Lula Wright was an African American field worker on Green’s Plantation in Tuskegee, Alabama in the early 20th century. She was born and raised in Alabama to a big, working class family and grew up in a household that valued dedication and strong morals. Wright eventually married and started her own family, and was known as a charismatic, generous mother and reliable friend to those around her. A large portion of Wright’s life was spent working on Miss Green’s plantation in Macon County, Alabama, where she served as a field worker and carried out various tasks such as harvesting cotton, caring for animals, and cooking for her friends. The date and cause of Wright’s death are unknown.[1]

Background[edit | edit source]

Early Life[edit | edit source]

Wright was born in Cotton Valley, Alabama in 1868. She was born into a stable family of eleven children and her father worked hard to provide them with adequate food and clothing. Wright enjoyed learning and went to school with her siblings until the fifth grade, when she had to begin working in the field on a plantation. This was common for African American children at the time because laws and social norms in Alabama pushed African Americans away from education and toward low-income jobs in physical labor.

In 1886, Wright married her first husband, Jasper Sanford. Wright and Jasper had 11 children, seven boys and four girls, and she eventually had two grandsons. Three of Wright’s children died at a young age from illness, yet death by illness was very common in the 20th century because adequate health care was scare, especially for African Americans.[2]

Her husband Jasper died in 1916, yet soon after his death, Wright married her second husband Eddie Wright. It was expected that women continue marrying after their husband’s death because in the early 20th century, women were seen as dependents of their male counterparts and could not provide for themselves otherwise. Eddie brought three of his own children to the marriage, however unlike Wright’s father, Eddie did not provide food and stability to his family. Wright eventually left Eddie and raised her children on Miss Green’s plantation, of where she spent the remainder of her life working with her children.

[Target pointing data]
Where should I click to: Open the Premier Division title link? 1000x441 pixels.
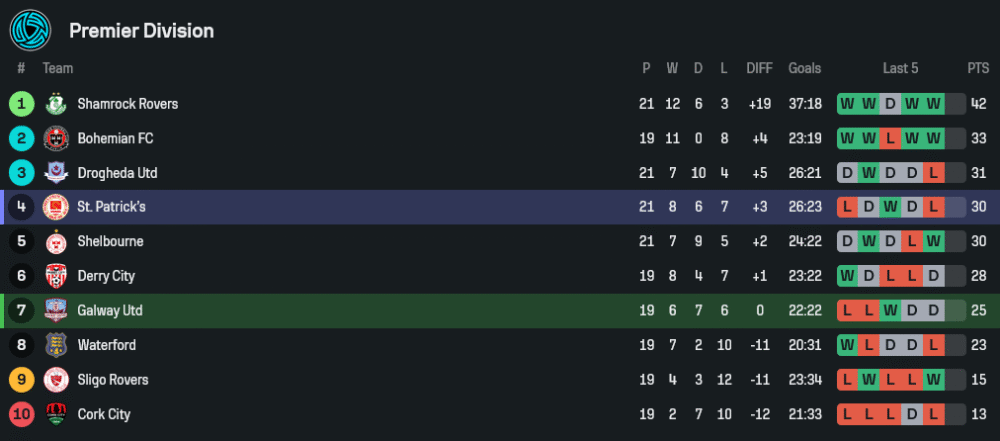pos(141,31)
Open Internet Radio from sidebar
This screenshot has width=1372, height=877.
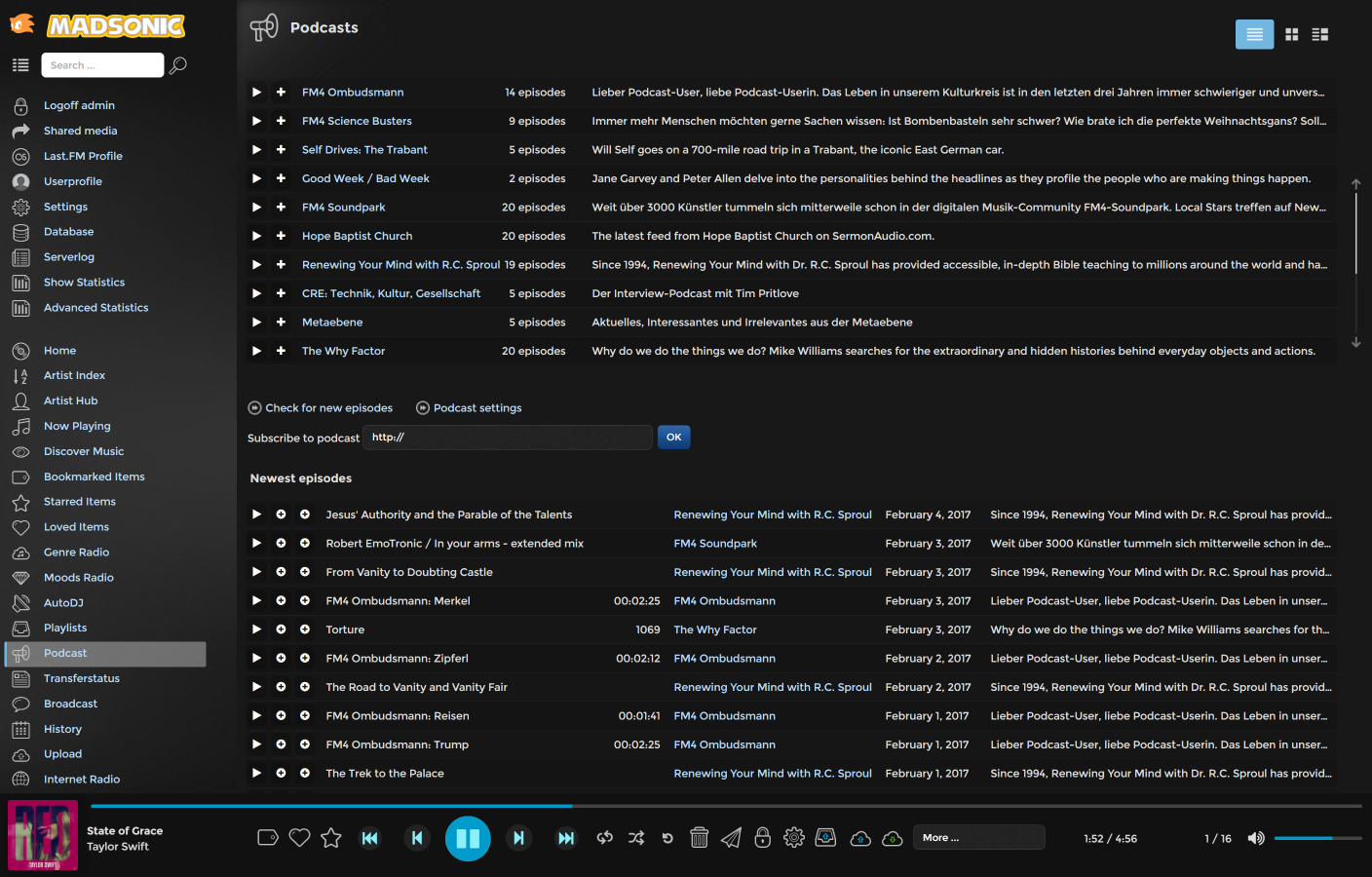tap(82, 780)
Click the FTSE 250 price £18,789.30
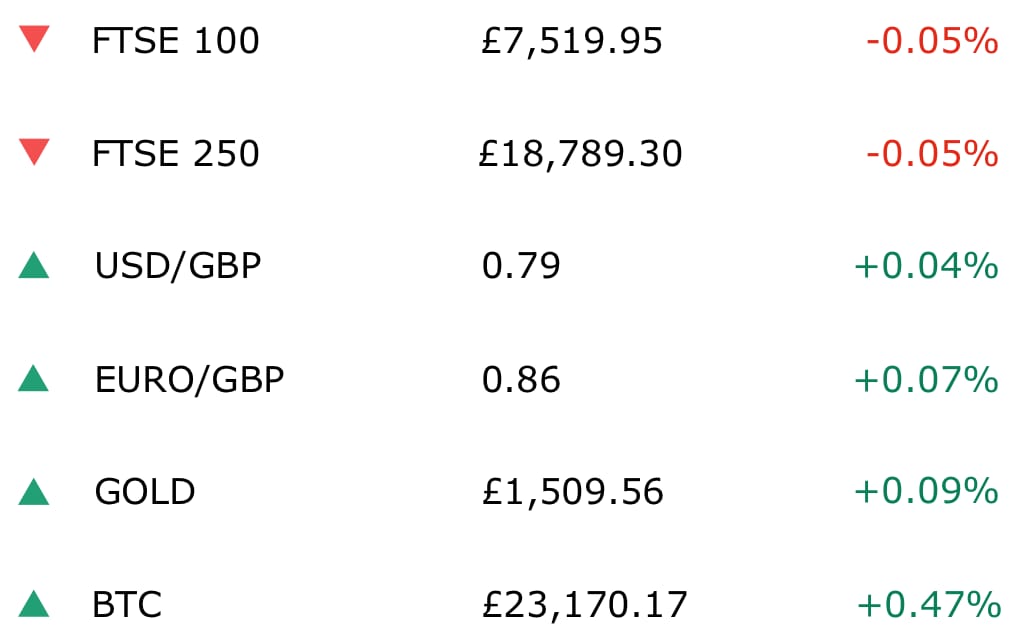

> _Problems and tasks_:
[1] Summarize the biography of Lula Wright in two sentences.
[2] According to the biography of Lula Wright, in what year did she marry her first husband?
[3] Extend the biography of Lula Wright, starting after its final sentence.
The records are not needed for any of this work.

> _Response list_:
[1] Lula Wright was born in Cotton Valley, Alabama in 1868 into a family of eleven children, and she left school after the fifth grade to work in the field on a plantation. She married Jasper Sanford in 1886 and had 11 children with him, then married Eddie Wright after Jasper's death in 1916, but she eventually left Eddie and raised her children on Miss Green's plantation, where she worked for the rest of her life.

[2] She married Jasper Sanford in 1886.

[3]
Plantation Life[edit | edit source]

On the plantation, Wright lived in an old, unkept home where she carried out various tasks such as cooking, field work, housekeeping, and caring for farm animals. Wright worked during the Great Depression, so although her home had leaks and rotting siding, her plantation owner would not fund improvements to her living quarters because African Americans employees were the first to face budget reductions. Nevertheless, Wright enjoyed her life there and had a stable network of friends and family nearby that often frequented her home. In an interview with Rhussus L. Perry, Wright stated that she lead a community club on the plantation where her and eleven women would compile their earnings and buy sets of shared gifts for each other to enjoy on Christmas. Plantation life was very simple yet challenging due to the racial disparities and prejudices that plagued the era, so strong bonds often formed between workers as an outlet of relief from the monotonous tasks and poor treatment they were subject to.

Alabama Plantation Workers and the Great Depression[edit | edit source]

Despite slavery being outlawed in 1865, many southern economies such as Alabama’s still relied heavily on the functionality and efficiency of plantation work and depended on the productivity of large numbers of African American field workers to keep the plantations in business.[3] However, this system was derailed when the Great Depression struck in 1929. The Great Depression was a period of economic turmoil and the financial losses that plantations consequently faced posed plantation owners with a serious issue; they could no longer afford to employ such high numbers of field workers, yet they needed those numbers to meet their output goals, so they were forced to either cut African American pay rates, or lay off their much needed laborers.

With plantations as the foundation of Alabama’s economy, lawmakers created racially charged loopholes in labor legislation that allowed independent employers to severely decrease African American pay rates on plantations or even deny them employment opportunities during the Great Depression.[4] For example, African American positions were the first to eliminated on plantations in Alabama, shown by an African American unemployment rate that was two-three times higher than that of whites from 1929-1940.[5] Moreover, agricultural workers- the main field that African Americans worked in- were excluded from the 1935 Social Security Act, leaving many blacks with no pension or financial safety if they became unemployed. Thus, rather than fire their field workers, plantation owners could simply reduce their field workers’ wages severely with no legal repercussions.[6] Ultimately the Great Depression caused African American plantation workers in Alabama to be unjustly slighted adequate pay and employment opportunities, further damaging their economic situations.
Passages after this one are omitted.